A college in East China’s Jiangsu Province has given foreign students better dorm rooms, sparking an uproar among Chinese students who claim that the school favors foreign students.

“Student dormitorie­s are the college’s public resource, and it’s normal to adjust dormitory arrangemen­ts,” reads a statement released on Wednesday by the Wuxi Institute of Technology.

“The college will enroll more than 320 foreign students in the second half of 2018, with some of them housed at the Liyuan dormitory. Some 406 (Chinese) students who originally stayed there will be moved to the Fangyuan dormitory,” the statement said.

The statement added that round-the-clock hot showers are temporaril­y unavailabl­e at Fangyuan.
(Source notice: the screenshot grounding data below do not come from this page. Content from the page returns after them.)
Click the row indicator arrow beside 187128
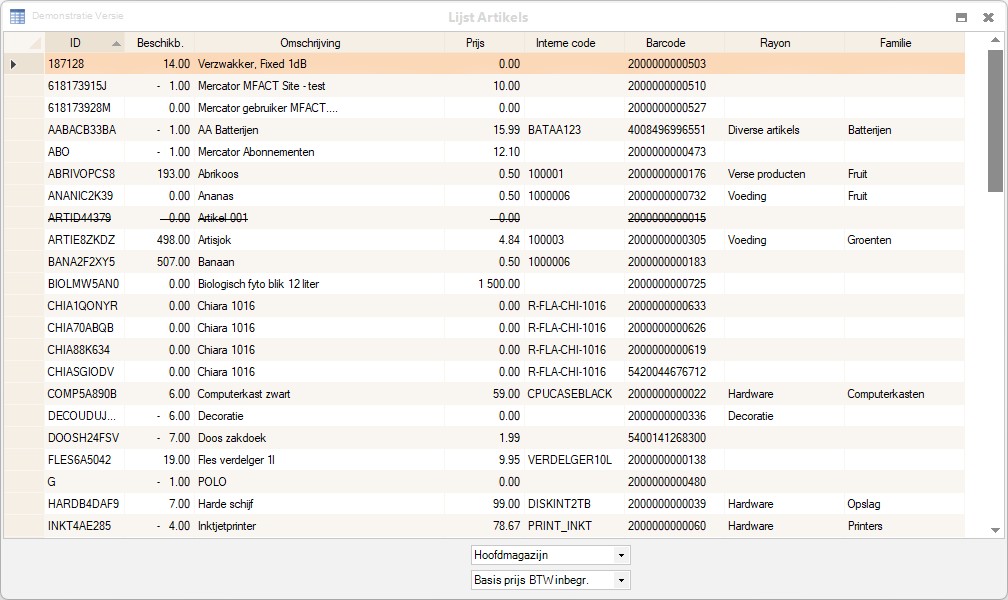Viewport: 1008px width, 600px height. click(x=13, y=64)
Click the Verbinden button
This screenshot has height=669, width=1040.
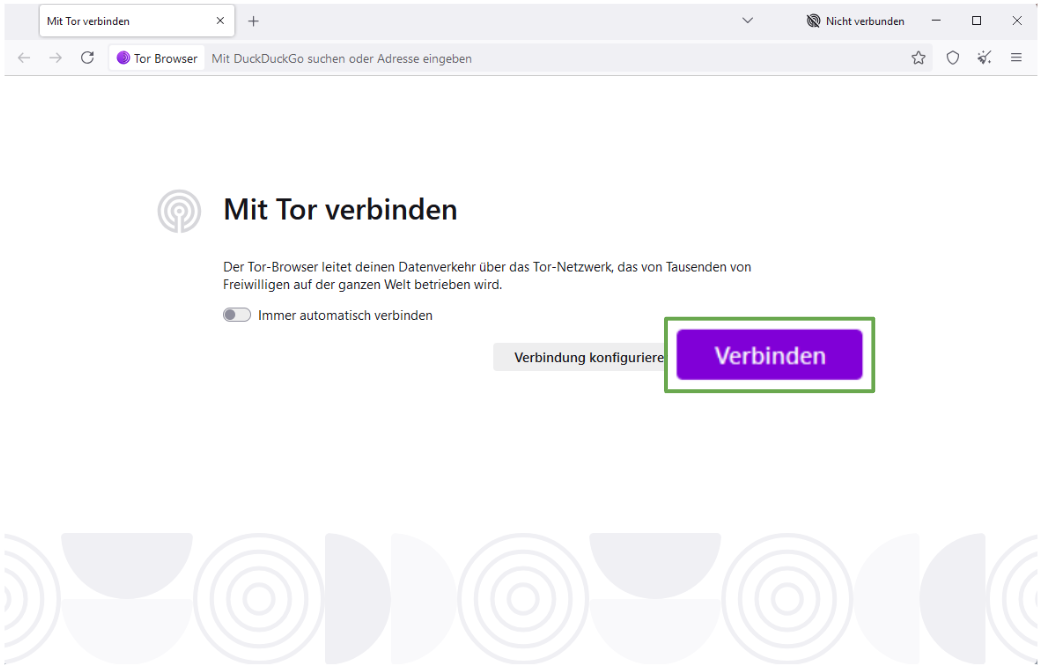769,354
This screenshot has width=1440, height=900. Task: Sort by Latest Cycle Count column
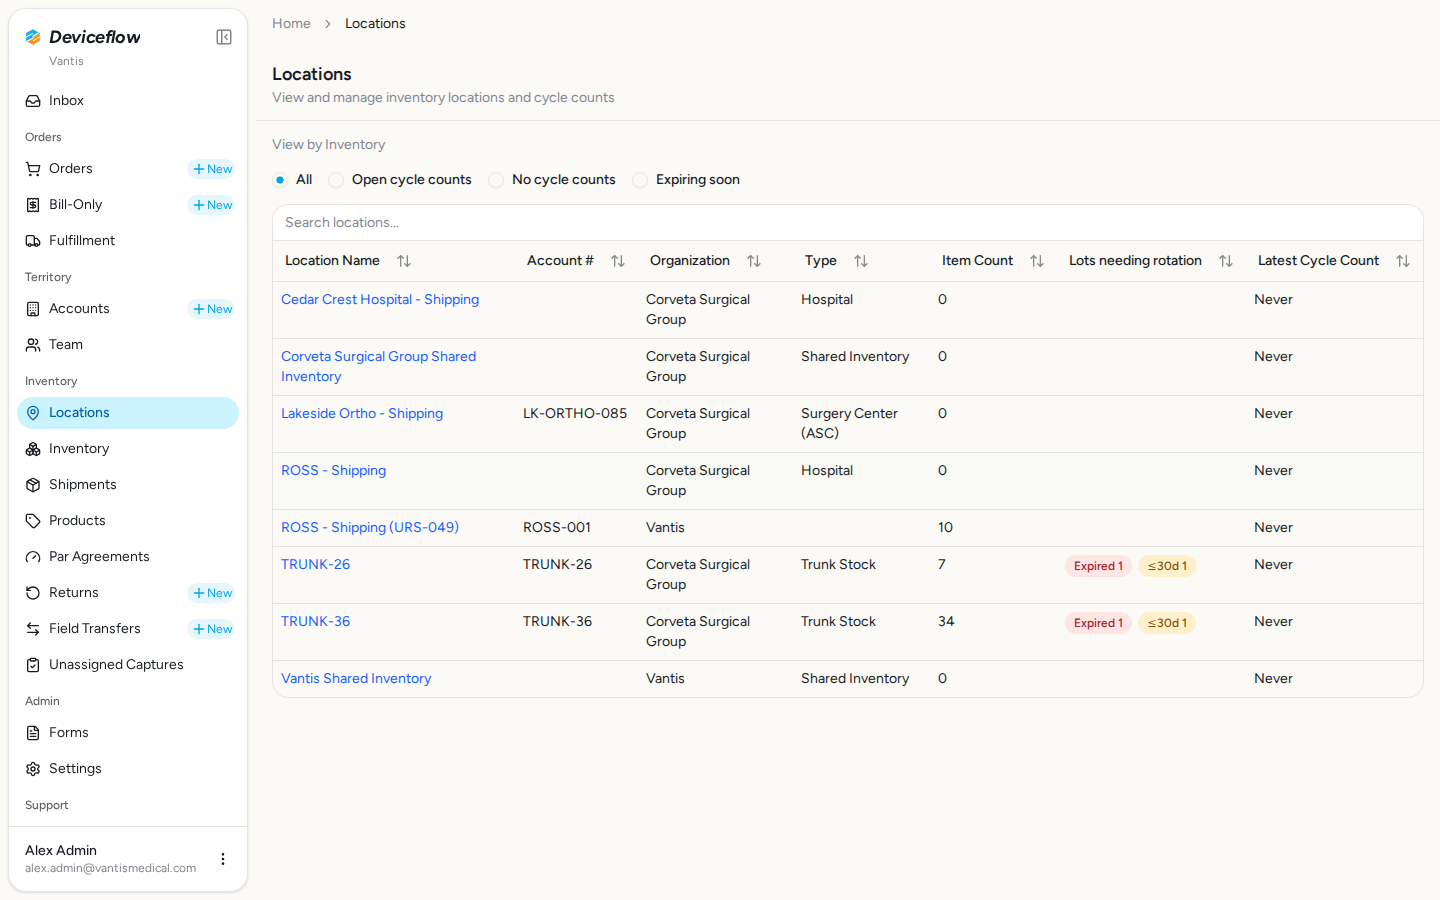pyautogui.click(x=1403, y=261)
However, the statement stressed that students can use a public shower room.

A person who claims to be a student at the college placed a video on Sina Weibo on Tuesday, which shows Chinese students confrontin­g a teacher trying to persuade them to leave their dormitory.
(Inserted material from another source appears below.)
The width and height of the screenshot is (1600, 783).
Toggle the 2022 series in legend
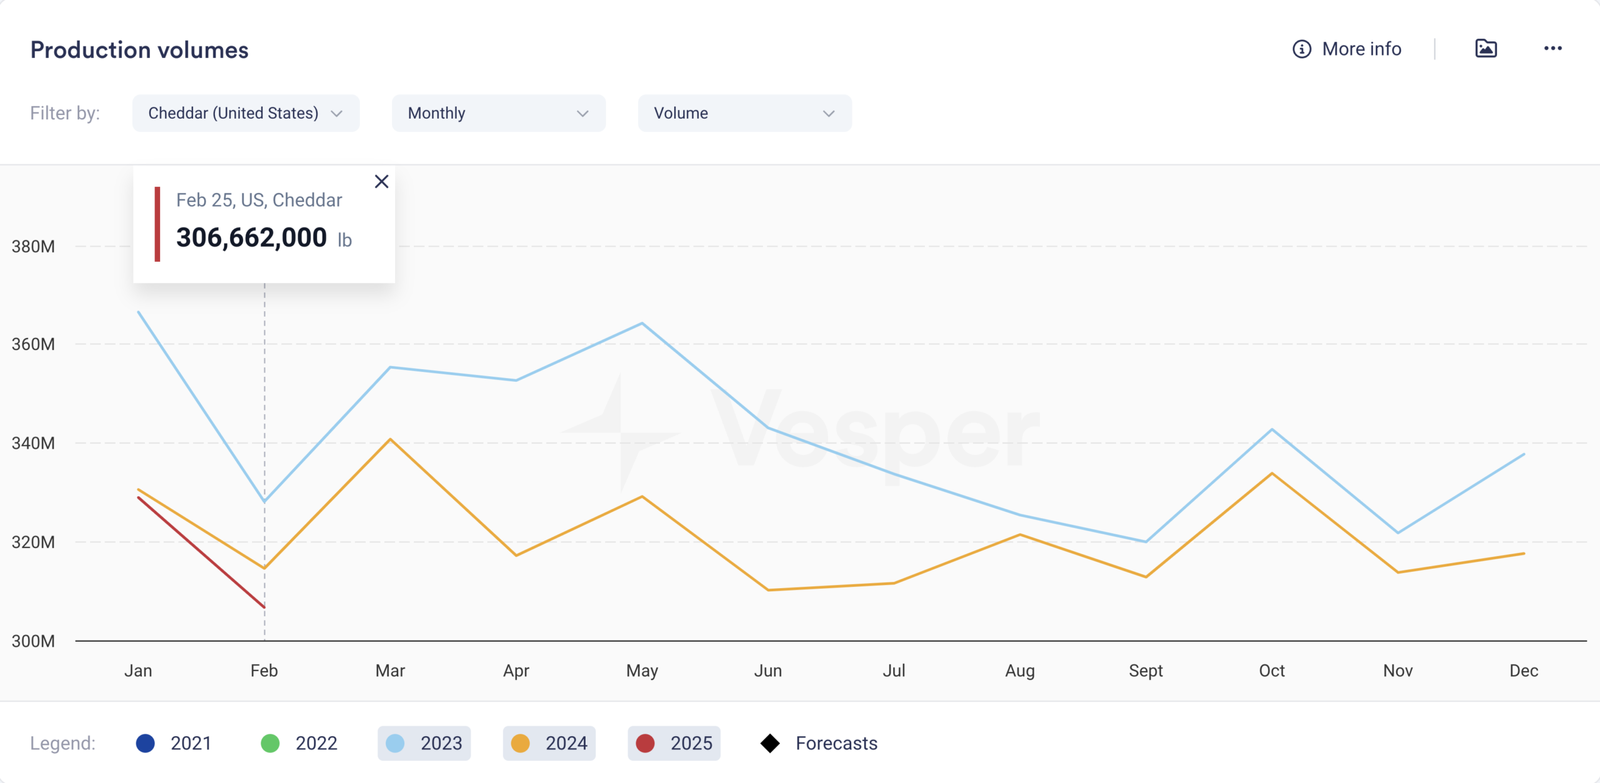click(299, 743)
The post said that the college has enrolled too many foreign students and has forced Chinese students to leave for an inferior dormitory. The post was later deleted.

Thousands of comments under the statement say that the adjustment­s are unfair to Chinese students and favor foreign students.

“It is true that Fangyuan is inferior to Liyuan when it comes to facilities,” a spokespers­on at the college’s publicity department, surnamed Chu, told the Global Times on Wednesday.

The college will renovate Fangyuan during the summer break, Chu said.

The post also claimed that each room at Liyuan was used by as many as six Chinese students, but will be used by only two to three foreign students. It also said that the college threatened students with the use of force to get them to leave.

Chu denied the accusation­s, claiming that the post is inconsiste­nt with the truth.

The foreign students at the college come from countries like Pakistan, Bangladesh, Indonesia, Malaysia, Laos, and South Africa, Chu said.